Chers amis, je vois en vous des ambassadeurs de l’espérance pour tous ceux qui se trouvent dans des situations semblables. Vous pouvez les convaincre de la nécessité de choisir le chemin de la vie et de renoncer au chemin de la mort, parce que vous parlez d’expérience. Dans tous les Évangiles, ce sont ceux qui ont opéré des choix erronés qui sont particulièrement aimés de Jésus, parce que, quand ils se sont rendu compte de leur erreur, ils se sont ouverts plus que les autres à sa parole de guérison. En vérité, Jésus fut souvent critiqué par des soi-disant justes, parce qu’ils passaient trop de temps en leur compagnie. “ Pourquoi votre maître mange-t-il avec les publicains et les pécheurs ? ” demandaient-ils. Et lui répondait : « Ce ne sont pas les gens bien portants qui ont besoin du médecin, mais les malades… Je suis venu appeler non pas les justes, mais les pécheurs. » (cf. Mt 9,11-13)
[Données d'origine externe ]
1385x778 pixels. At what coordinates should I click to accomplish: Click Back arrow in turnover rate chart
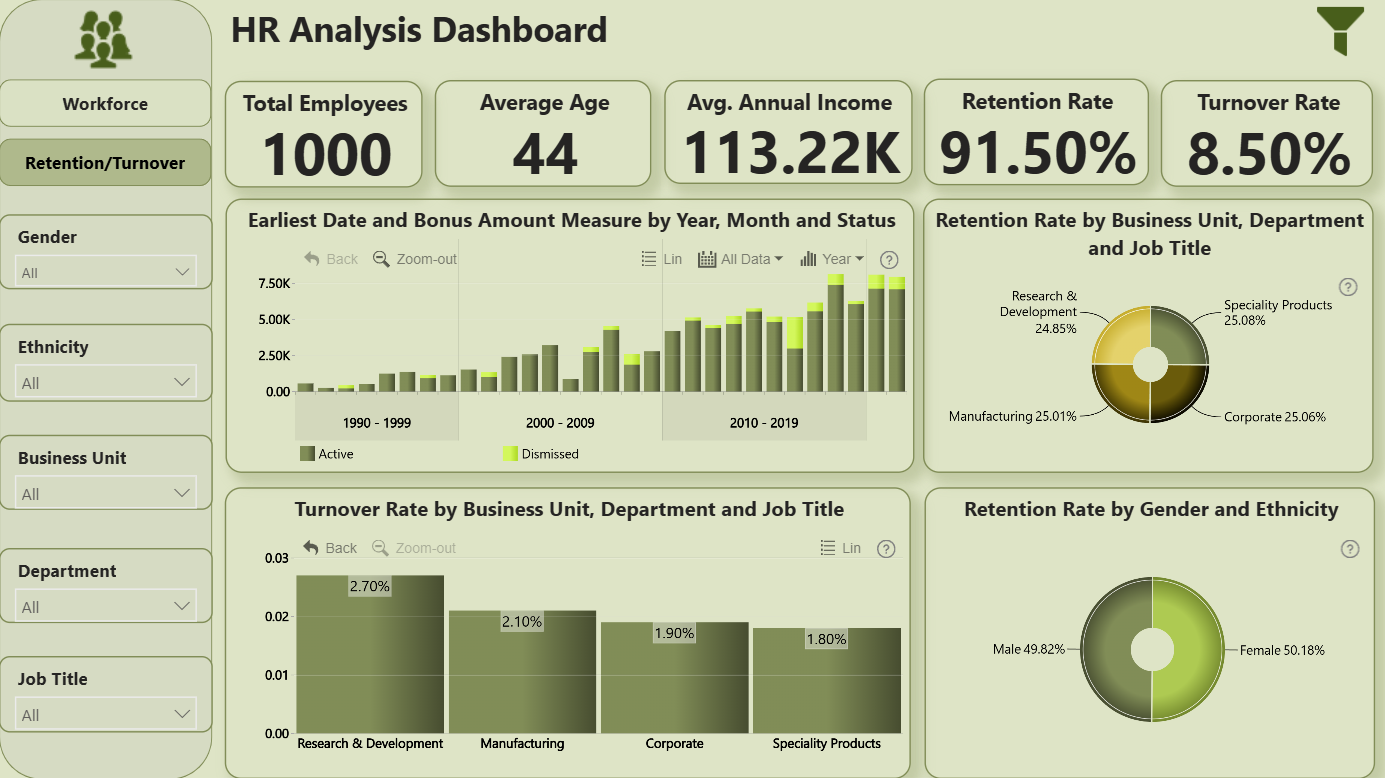point(330,548)
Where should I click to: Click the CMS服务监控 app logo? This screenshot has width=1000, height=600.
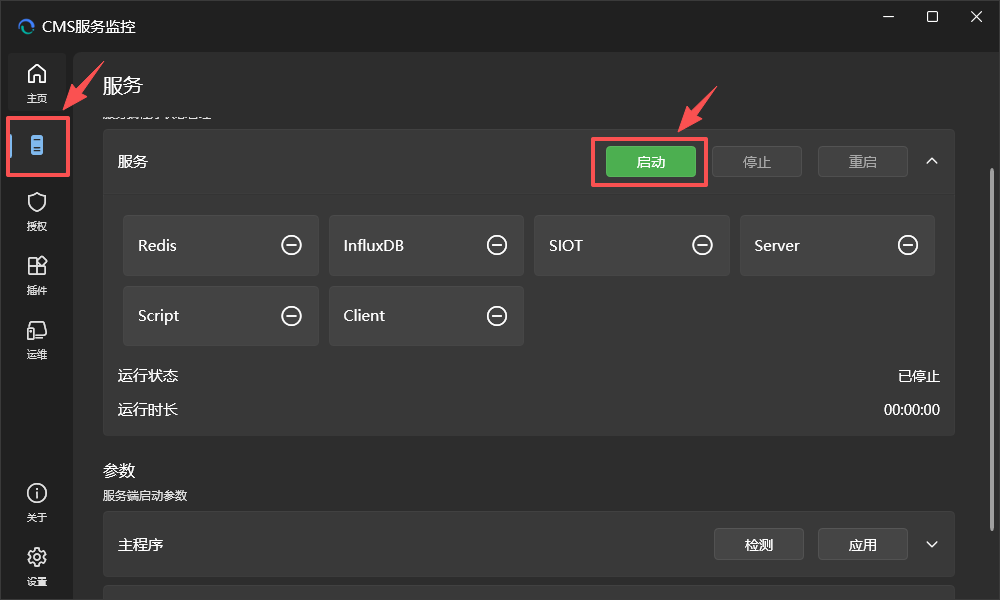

C’était ceux qui désiraient reconstruire leur vie qui se montraient les plus disponibles à écouter Jésus et à devenir ses disciples. Vous pouvez suivre leurs traces ; vous aussi vous pouvez vous approcher particulièrement de Jésus précisément parce que vous avez choisi de retourner à Lui. Vous pouvez être certains que, comme le père dans la parabole de l’enfant prodigue, Jésus vous accueille à bras ouverts. Il vous offre son amour inconditionnel : et c’est dans l’amitié profonde avec lui que se trouve la plénitude de la vie.
Je suis certain que Jésus fixait Benoît d’un grand sourire de même que cette rencontre formidable à Sydney ce juillet dernier. Les mots de Jésus : «Talitha koum» ont été réentendu aux antipodes alors que le pape Benoît XVI invitait les jeunes à s’élever, à revivre et à aimer de nouveau.